Supplied information Start Marker

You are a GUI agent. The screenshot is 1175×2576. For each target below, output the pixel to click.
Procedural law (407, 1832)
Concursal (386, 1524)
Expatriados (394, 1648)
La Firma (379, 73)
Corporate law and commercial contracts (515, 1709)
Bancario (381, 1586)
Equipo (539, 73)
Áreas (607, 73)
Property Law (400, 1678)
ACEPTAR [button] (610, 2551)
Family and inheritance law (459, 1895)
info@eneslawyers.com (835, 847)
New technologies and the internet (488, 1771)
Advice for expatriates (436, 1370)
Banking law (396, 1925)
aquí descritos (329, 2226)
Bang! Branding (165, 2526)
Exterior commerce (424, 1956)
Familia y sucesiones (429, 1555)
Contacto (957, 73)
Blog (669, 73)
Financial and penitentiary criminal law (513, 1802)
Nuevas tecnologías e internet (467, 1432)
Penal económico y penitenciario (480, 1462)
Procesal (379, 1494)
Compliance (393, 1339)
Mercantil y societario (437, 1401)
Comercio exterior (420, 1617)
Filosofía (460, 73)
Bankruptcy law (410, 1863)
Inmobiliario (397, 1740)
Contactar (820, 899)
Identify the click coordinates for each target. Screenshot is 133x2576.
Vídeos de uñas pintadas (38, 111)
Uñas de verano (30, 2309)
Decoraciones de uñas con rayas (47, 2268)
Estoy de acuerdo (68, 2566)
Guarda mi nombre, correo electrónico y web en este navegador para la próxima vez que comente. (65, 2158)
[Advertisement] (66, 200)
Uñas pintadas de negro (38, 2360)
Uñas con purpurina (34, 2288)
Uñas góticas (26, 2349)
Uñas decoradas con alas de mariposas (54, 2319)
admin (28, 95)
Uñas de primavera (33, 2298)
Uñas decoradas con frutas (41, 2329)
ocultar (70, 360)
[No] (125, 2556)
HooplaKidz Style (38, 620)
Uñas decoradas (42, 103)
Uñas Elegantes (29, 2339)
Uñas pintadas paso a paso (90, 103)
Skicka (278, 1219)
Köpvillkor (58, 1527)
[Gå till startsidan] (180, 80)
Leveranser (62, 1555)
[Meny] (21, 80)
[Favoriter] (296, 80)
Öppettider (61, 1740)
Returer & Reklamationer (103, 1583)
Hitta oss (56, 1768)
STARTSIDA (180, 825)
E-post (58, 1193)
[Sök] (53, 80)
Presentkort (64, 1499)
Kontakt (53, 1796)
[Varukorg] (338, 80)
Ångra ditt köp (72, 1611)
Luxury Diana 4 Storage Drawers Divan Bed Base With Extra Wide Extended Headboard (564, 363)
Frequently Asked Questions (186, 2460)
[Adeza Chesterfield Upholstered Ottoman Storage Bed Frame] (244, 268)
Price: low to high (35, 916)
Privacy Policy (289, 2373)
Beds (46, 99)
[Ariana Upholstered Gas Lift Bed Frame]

Supplied information End Marker

Try it: Write out the records above exactly, from the opening line to the line with "Uñas de primavera (33, 2298)", including both, with nothing added.

Expected answer:
You are a GUI agent. The screenshot is 1175×2576. For each target below, output the pixel to click.
Procedural law (407, 1832)
Concursal (386, 1524)
Expatriados (394, 1648)
La Firma (379, 73)
Corporate law and commercial contracts (515, 1709)
Bancario (381, 1586)
Equipo (539, 73)
Áreas (607, 73)
Property Law (400, 1678)
ACEPTAR [button] (610, 2551)
Family and inheritance law (459, 1895)
info@eneslawyers.com (835, 847)
New technologies and the internet (488, 1771)
Advice for expatriates (436, 1370)
Banking law (396, 1925)
aquí descritos (329, 2226)
Bang! Branding (165, 2526)
Exterior commerce (424, 1956)
Familia y sucesiones (429, 1555)
Contacto (957, 73)
Blog (669, 73)
Financial and penitentiary criminal law (513, 1802)
Nuevas tecnologías e internet (467, 1432)
Penal económico y penitenciario (480, 1462)
Procesal (379, 1494)
Compliance (393, 1339)
Mercantil y societario (437, 1401)
Comercio exterior (420, 1617)
Filosofía (460, 73)
Bankruptcy law (410, 1863)
Inmobiliario (397, 1740)
Contactar (820, 899)
Identify the click coordinates for each target. Screenshot is 133x2576.
Vídeos de uñas pintadas (38, 111)
Uñas de verano (30, 2309)
Decoraciones de uñas con rayas (47, 2268)
Estoy de acuerdo (68, 2566)
Guarda mi nombre, correo electrónico y web en este navegador para la próxima vez que comente. (65, 2158)
[Advertisement] (66, 200)
Uñas pintadas de negro (38, 2360)
Uñas con purpurina (34, 2288)
Uñas góticas (26, 2349)
Uñas decoradas con alas de mariposas (54, 2319)
admin (28, 95)
Uñas de primavera (33, 2298)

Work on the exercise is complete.